A Comparison of Linear Conventional and Nonlinear Microbial Models for Simulating Pulse Dynamics of Soil Heterotrophic Respiration in a Semi-Arid Grassland

As a critical process in regulating terrestrial feedback to climate change, soil heterotrophic respiration is commonly simulated with the first-order kinetics in current Earth system models. Compared with the first-order kinetic models, explicit microbial models are expected to better simulate nonlinear carbon (C)-cycle phenomena, such as the pulse dynamics of soil heterotrophic respiration driven by dry-rewetting cycles in grasslands. However, these two types of models (i.e., linear conventional and nonlinear microbial models) have never been compared based on in situ observations of soil heterotrophic respiration in the semi-arid grassland, which is significantly affected by the dry-rewetting events.

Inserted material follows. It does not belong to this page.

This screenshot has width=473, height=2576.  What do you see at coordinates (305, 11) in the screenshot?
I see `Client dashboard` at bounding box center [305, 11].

Here, based on the field data of soil heterotrophic respiration in a semi-arid grassland in northern China, we first showed that the shift from a conventional linear model to a nonlinear microbial model did not substantially improve the simulation of soil heterotrophic respiration. Then, we quantified the contributions of different moisture-response functions to the uncertainty in simulating the soil C dynamics. The results showed that the selection of moisture-response functions combined with parameterization in the soil C models dominated the modeled uncertainties in soil heterotrophic respiration. These findings suggest that both the conventional linear model and nonlinear microbial model can simulate well the pulse dynamic of soil heterotrophic respiration in grasslands with an improved parameterization of water regulation on soil carbon decomposition. This study also calls for more observations of nonlinear C phenomena for reducing the simulation uncertainty on soil C cycling in Earth system models.